Implantation failure is a major limiting factor in assisted reproduction improvement. Dysfunction of embryo–maternal immuno-tolerance pathways may be responsible for repeated implantation failures.
This fact is supported by immunotropic theory stipulating that maternal immune cells, essentially uterine CD56+ natural killer cells, are determinants of implantation success.
In order to test this hypothesis, we applied endometrium immuno-modulation prior to fresh embryo transfer for patients with repeated implantation failures. Peripheral blood mononuclear cells were isolated from repeated implantation failure patients undergoing assisted reproductive technology cycles.

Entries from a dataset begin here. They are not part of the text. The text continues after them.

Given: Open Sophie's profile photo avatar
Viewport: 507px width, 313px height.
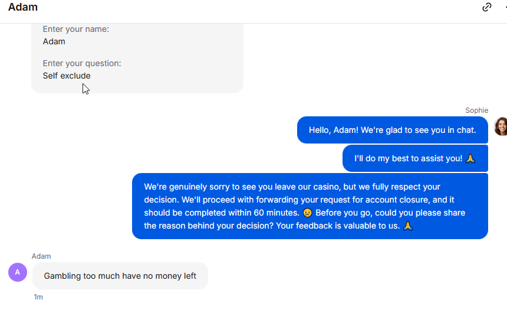Looking at the screenshot, I should click(x=501, y=126).
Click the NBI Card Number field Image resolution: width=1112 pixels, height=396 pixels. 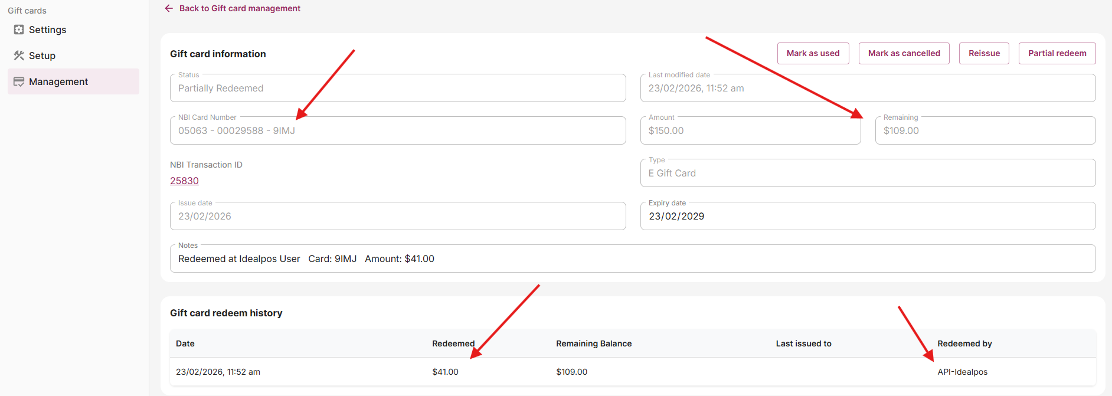[397, 131]

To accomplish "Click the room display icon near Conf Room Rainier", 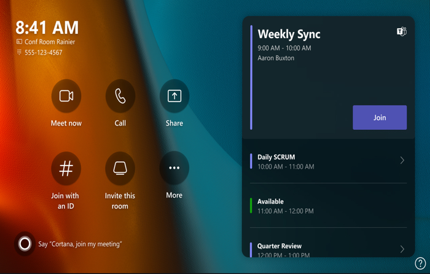I will [19, 41].
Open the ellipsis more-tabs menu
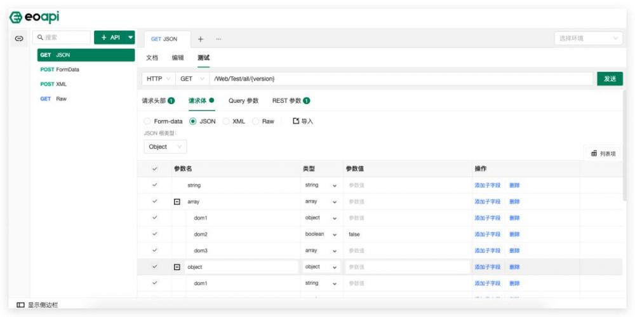The image size is (635, 317). pos(218,39)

On the day of ovulation induction, cells were isolated and then cultured for 3 days and transferred into the endometrium cavity prior to fresh embryo transfer.
This immunotherapy was performed on 27 patients with repeated implantation failures and compared with another 27 patients who served as controls.
Implantation and clinical pregnancy were increased significantly in the peripheral blood mononuclear cell test versus control (21.54, 44.44 vs. 8.62, 14.81%). This finding suggests a clear role for endometrium immuno-modulation and the inflammation process in implantation success.
Our study showed the feasibility of intrauterine administration of autologous peripheral blood mononuclear cells as an effective therapy to improve clinical outcomes for patients with repeated implantation failures and who are undergoing in vitro fertilization cycles.